Transgenic animals are used to study the expression and control of foreign eukaryotic genes. In 1988, a transgenic mouse prone to cancer was first genetically engineered animal to be patented. Thus mouse provides an excellent model for studying cancer. (A controversy arose as to whether engineered higher organisms should be patentable; currently they are).
Mice have already been successfully transfected with a rat growth-hormone gene, and transgenic sheep have been produced that express the gene for a human clotting factor. The latest recombinant DNA dispute arose, from cloning of sheep in 1997.
The transfection can also be mediated by retroviruses (RNA viruses containing the gene for reverse transcriptase). For example, a retroviral vector was ritrodused and repaired human white blood cell lacking the enzyme adenosine deaminase.
A retrovirus responsible for a form of leukemia in rodents, the Moloney Murine leukemia viruses was engineered so that all the virus genes were removed and replaced with an antibiotic marker (neomycin resistance) and the human adenosine deaminase gene.
The virus binds to the cell surface and is taken into the cell, its RNA is converted to DNA by reverse transcription and the DNA is incorporated into one of the cells, chromosomes. It is not possible for the highly modified virus to attack and damage the cells.
Example # 3. Reporter System:
Two reporter systems are used to indicate that a transfection experiment was successful. Plants can be transfected with the Ti plasmids of Agrobacterium tumefaciens. When a plant is infected with A. tumefaciens containing the Ti plasmid, a crown gall tumor is induced transferring the T- DNA region.
Those cells transfected with the T-DNA are induced to grow as well as to produce opines that the bacteria feed on. Much recent research has concentrated on engineering Ti plasmids to contain other genes that are also transferred to the host plants during infection, creating transgenic plants. One series of experiments have been especially charming.

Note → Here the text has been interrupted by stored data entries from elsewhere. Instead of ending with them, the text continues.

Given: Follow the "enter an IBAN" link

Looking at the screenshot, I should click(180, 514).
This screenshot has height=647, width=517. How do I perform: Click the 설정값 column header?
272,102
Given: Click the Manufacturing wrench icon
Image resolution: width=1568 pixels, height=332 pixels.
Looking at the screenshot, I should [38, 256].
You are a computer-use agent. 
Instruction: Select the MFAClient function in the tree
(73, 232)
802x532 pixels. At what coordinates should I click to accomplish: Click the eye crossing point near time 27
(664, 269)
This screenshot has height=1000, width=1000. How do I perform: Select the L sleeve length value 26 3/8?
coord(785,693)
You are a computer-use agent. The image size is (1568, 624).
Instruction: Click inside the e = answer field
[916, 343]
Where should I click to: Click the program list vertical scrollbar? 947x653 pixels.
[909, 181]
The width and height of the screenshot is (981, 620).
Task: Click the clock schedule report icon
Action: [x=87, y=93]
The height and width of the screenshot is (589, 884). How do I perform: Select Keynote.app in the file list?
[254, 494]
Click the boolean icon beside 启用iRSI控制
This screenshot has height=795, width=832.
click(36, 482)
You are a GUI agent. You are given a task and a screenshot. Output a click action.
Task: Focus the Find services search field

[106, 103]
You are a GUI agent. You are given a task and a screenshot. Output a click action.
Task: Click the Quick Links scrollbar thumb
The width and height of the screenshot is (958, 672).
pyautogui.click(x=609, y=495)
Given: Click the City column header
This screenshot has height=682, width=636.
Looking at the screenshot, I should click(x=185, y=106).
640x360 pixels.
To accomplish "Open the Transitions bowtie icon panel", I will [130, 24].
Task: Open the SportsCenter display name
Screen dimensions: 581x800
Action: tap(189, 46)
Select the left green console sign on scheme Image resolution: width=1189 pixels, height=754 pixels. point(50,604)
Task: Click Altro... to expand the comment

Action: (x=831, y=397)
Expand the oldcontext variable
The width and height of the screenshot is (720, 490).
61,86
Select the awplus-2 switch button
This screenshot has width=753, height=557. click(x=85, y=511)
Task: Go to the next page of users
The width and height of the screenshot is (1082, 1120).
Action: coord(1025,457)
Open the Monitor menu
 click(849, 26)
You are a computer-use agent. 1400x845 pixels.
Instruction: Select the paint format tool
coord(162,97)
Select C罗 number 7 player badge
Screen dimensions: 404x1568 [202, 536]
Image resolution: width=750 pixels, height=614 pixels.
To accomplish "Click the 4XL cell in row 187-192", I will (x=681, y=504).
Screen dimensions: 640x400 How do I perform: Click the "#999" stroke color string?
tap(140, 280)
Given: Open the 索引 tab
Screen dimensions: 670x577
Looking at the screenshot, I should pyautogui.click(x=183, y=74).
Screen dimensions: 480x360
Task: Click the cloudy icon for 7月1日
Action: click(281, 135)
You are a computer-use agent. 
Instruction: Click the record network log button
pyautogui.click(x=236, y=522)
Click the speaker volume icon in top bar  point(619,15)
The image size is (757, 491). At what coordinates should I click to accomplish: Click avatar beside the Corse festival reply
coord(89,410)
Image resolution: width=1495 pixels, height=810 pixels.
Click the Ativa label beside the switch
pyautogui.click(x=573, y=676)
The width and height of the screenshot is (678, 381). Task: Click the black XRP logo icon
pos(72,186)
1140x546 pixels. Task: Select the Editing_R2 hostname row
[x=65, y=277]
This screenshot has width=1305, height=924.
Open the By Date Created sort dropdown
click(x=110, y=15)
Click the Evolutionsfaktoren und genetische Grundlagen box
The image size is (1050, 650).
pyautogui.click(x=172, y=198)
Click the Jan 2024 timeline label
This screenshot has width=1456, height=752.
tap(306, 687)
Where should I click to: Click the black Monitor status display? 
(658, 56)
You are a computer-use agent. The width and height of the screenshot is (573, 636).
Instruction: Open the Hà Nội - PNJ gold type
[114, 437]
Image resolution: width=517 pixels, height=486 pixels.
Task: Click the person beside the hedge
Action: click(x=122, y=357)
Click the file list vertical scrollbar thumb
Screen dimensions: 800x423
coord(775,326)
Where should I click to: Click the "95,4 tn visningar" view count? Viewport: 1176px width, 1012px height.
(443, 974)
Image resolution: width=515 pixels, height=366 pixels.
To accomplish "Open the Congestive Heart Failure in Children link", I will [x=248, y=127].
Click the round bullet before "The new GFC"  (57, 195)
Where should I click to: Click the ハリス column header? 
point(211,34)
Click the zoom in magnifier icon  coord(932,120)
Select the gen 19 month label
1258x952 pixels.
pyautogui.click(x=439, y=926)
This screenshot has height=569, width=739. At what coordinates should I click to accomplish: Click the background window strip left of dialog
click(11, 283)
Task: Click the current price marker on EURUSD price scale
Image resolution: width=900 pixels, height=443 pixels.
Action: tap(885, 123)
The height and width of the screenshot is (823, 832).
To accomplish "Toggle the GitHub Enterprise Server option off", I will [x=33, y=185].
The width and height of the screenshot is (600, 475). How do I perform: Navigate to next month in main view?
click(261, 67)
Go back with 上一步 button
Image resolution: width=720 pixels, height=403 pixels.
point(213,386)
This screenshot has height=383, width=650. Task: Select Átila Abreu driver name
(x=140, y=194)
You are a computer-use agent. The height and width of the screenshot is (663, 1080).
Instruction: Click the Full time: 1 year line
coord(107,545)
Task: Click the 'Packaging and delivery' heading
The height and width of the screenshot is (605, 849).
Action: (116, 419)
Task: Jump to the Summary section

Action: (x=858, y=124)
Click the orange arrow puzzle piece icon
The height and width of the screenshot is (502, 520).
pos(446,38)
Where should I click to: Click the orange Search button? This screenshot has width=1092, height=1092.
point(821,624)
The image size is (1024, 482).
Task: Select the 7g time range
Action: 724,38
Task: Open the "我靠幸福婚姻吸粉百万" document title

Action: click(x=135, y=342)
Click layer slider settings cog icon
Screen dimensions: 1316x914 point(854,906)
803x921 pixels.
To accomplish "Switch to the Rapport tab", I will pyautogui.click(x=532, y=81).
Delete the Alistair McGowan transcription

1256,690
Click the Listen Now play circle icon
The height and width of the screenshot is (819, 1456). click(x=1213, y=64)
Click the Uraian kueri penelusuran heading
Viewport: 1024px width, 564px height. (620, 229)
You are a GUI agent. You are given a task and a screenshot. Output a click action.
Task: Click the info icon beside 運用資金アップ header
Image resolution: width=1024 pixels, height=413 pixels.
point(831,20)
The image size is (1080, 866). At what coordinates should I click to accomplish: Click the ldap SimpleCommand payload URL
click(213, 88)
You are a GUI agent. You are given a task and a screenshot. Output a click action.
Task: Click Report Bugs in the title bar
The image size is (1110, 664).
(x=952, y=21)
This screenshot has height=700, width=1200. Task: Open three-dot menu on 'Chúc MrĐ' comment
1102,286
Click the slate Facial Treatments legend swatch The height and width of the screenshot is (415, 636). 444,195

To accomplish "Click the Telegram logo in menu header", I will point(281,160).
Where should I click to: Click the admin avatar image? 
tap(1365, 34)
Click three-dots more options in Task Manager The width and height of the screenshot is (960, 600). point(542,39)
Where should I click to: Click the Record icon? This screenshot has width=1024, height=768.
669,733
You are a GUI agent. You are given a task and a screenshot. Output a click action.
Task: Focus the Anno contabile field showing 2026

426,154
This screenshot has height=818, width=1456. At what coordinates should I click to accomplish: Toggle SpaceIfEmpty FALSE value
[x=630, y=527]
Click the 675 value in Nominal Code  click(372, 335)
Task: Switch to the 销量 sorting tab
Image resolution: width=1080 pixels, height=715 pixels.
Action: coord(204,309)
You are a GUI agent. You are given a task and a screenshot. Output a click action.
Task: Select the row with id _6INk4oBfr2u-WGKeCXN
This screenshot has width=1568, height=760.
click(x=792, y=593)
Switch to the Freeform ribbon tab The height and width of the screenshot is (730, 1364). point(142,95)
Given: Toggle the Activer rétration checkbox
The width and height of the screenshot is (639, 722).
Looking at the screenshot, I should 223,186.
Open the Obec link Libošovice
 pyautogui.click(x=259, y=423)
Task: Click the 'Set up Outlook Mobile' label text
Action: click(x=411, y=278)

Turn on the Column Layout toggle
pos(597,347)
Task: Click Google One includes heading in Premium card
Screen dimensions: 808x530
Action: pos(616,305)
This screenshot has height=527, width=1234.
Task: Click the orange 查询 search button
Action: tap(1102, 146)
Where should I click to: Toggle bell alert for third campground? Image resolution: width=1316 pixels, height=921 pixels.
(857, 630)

Tobacco plants have been transinfected by Ti plasmids containing the luciferase gene from fireflies. The product of this gene catalyzes the ATP- dependent oxidation of luciferin, which emits light. When a transfected plant is watered with luciferin, it glows like a firefly. The value of these experiments is not the production of glowing plants but rather the use of the glow to “report” the action of specific genes.
In further experiments, the promoters and enhancers of certain genes were attached to the luciferase gene. As a result, luciferase would only be produced when these promoters were activated; thus, the glowing areas of the plant show where the transfected gene is active.
One of the more recent reported systems developed uses a gene from jellyfish that produces green fluorescent protein. The value of this system is that it “reports” when ultra-violet light falls on it, rather than it requiring an addition, as in the luciferase system (see Tamarin, 2002).